Why has it been so difficult to obtain moral consensus on these particular interrogational approaches? No doubt part of the problem is a willingness to resort to straightforward consequentialist justifications in some cases; there was an effort to save many American citizens from further deadly (perhaps even deadlier) attacks, and, as former Vice-President Cheney put it, “we’re not going to win this fight by turning the other cheek.” But, beyond all the other problems which utilitarianism suffers from as a practical ethic (the problem of ignorance, the incommensurability of goods, the rejection of human rights) there is the problem that this justification surely does too much. If the consequences provide justification for breaking down a subject’s psycho-somatic health, then why not just straightforwardly go at his bodily integrity with more traditional torture techniques? True, those techniques are clearly in violation of international law; but defenders of enhanced interrogation surely do not want to be claiming that the only difference between such techniques and torture is one of legal interpretation.
I think the real difficulty here comes from a recognition that any one of these techniques, with the possible exception of waterboarding, can surely be used in an isolated way without intending to break down the subject’s personal integrity or physical health. And this suggests that any one of these techniques might be used to provide a motive, for confession or provision of information, different from the motives or inducements provided by torture as described above. For not everything that could be held out as a motive for confession is intrinsically wrong: some level of discomfort, some absence of amenities, and some subsequent improvement of circumstances surely do not rise to the level of torture if offered as reasons for a subject’s compliance, and in some cases are probably not unreasonably utilized by interrogators.
Yet taken en masse, the range of enhanced interrogation techniques looks very much like a strategy for breaking down hardened characters bit by bit; standing naked, shackled, deprived of sleep, kept awake with cold water and loud noise, prevented from cleaning oneself after defecation, and subject to painful (though not physically damaging) slaps and disorienting smacks against a wall—and then subject to repeated waterboarding over a course of weeks or months: this looks like precisely the sort of choice described by Lee and myself (though I do not, of course, speak for Lee in drawing my conclusions), viz., the choice to disrupt an agent’s capacities for personal integrity by disrupting his control over his emotions, choices, self-awareness and self-image, connection to other human beings, and judgments.

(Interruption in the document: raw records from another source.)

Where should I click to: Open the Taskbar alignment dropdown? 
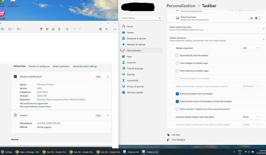click(x=250, y=48)
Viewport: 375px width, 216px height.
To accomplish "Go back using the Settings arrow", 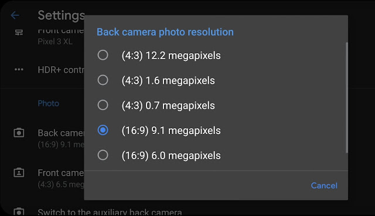I will pyautogui.click(x=15, y=15).
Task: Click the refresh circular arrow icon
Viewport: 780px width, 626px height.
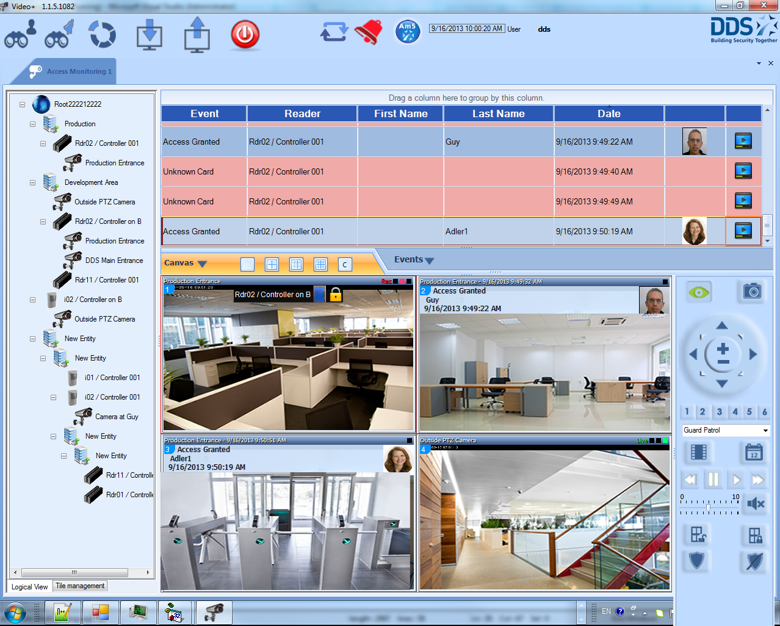Action: [x=102, y=35]
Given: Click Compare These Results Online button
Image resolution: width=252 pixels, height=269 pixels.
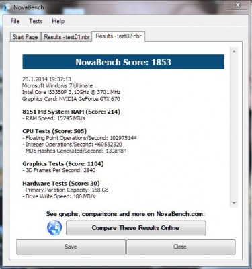Looking at the screenshot, I should (x=136, y=228).
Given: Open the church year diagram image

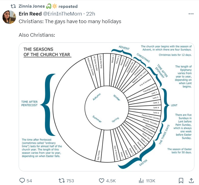Looking at the screenshot, I should point(106,107).
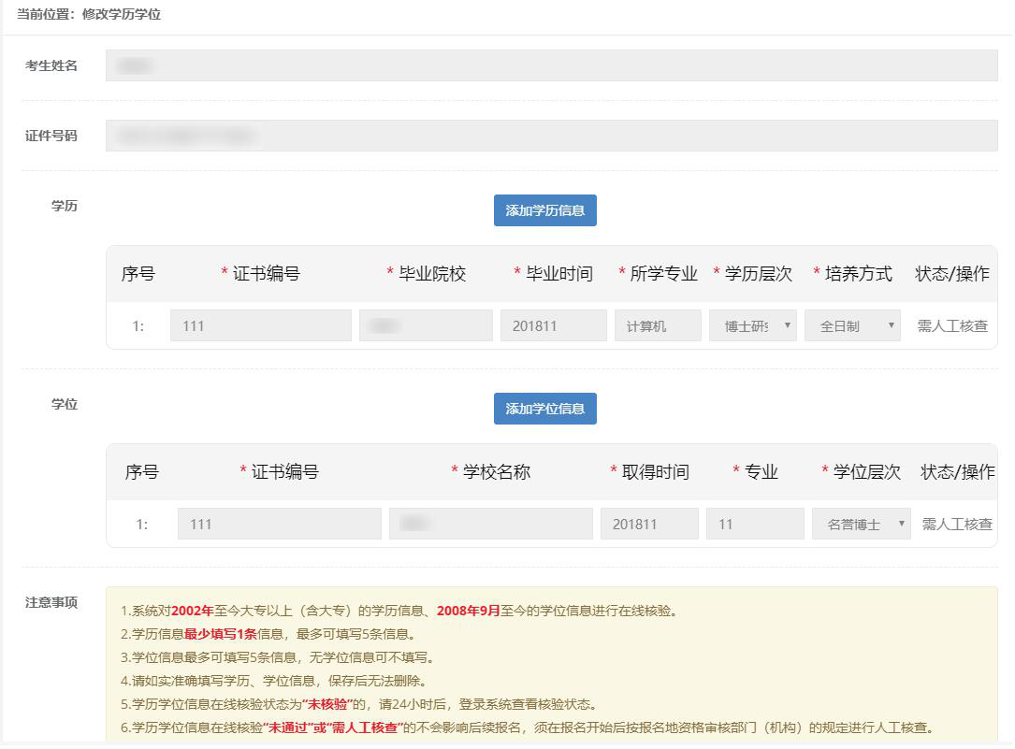Expand the 培养方式 dropdown showing 全日制
1015x749 pixels.
pos(852,326)
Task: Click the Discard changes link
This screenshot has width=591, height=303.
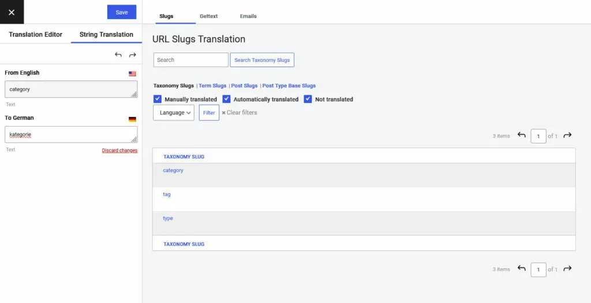Action: [x=119, y=151]
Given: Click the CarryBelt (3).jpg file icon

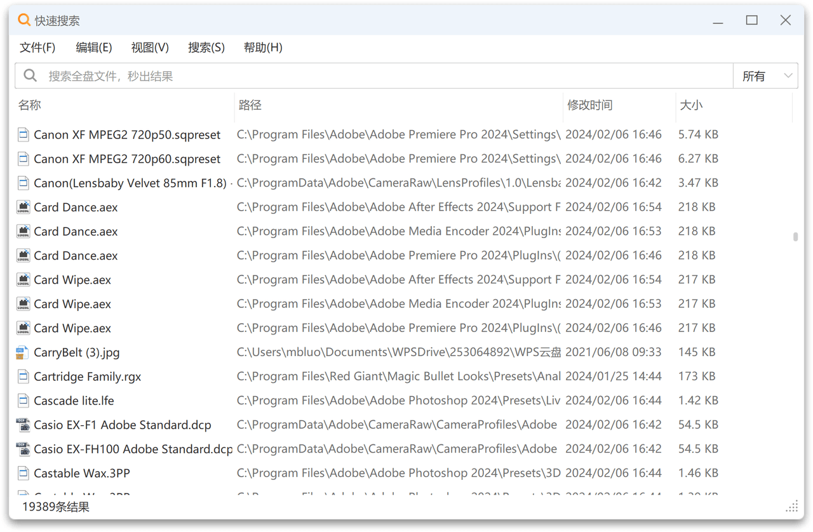Looking at the screenshot, I should point(23,352).
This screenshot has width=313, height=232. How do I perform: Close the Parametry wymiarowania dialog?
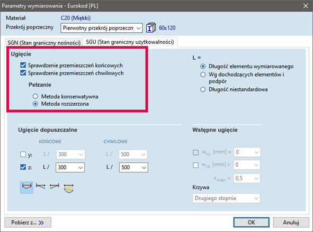pos(306,6)
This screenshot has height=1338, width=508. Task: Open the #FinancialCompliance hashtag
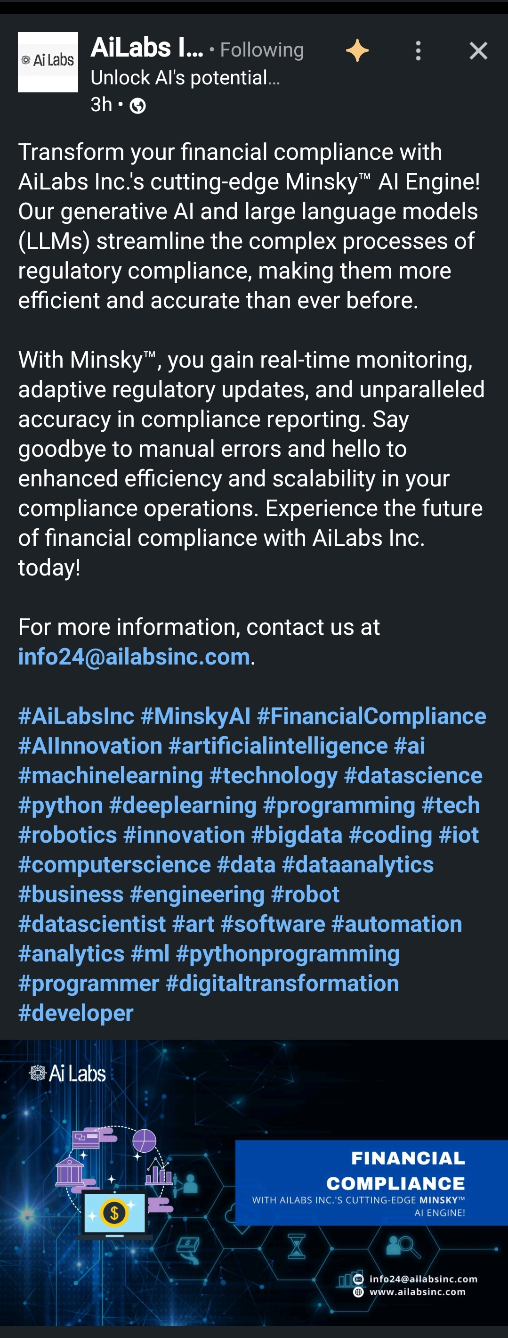click(x=372, y=716)
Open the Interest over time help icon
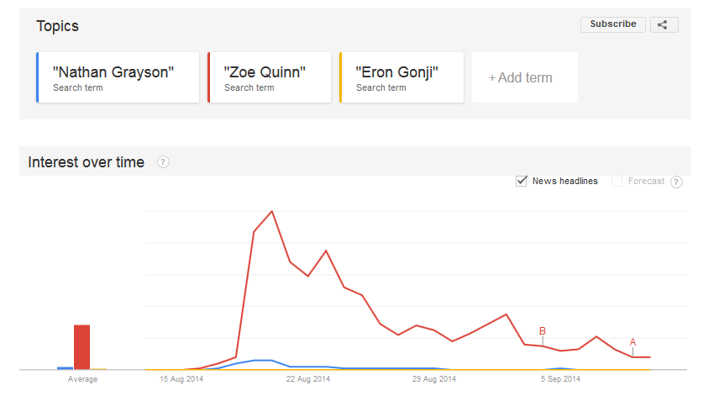The height and width of the screenshot is (396, 703). [163, 162]
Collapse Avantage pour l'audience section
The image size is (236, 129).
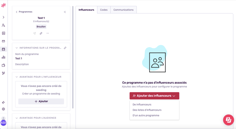click(x=16, y=118)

If so, then neither legal distinctions between this and the infliction of severe pain and suffering, nor consequentialist judgments about national security, nor even reasonable awareness that these terrorists were bad people, and that the US was in a very difficult situation, making hard choices under considerable stress with, in most cases, the good of the country in view, should obscure the judgment that these approaches involved torture. This judgment should especially guide us in going forward: we should repudiate such techniques across all intelligence gathering operations, as was done in the Army Field Manual for Human Intelligence Collector Operations and resolve to hold such operations to the highest moral standards. But we should hope that such a resolve is possible without descent into the politicizing and partisanship that threatens to knock any effort at serious moral self-criticism off course.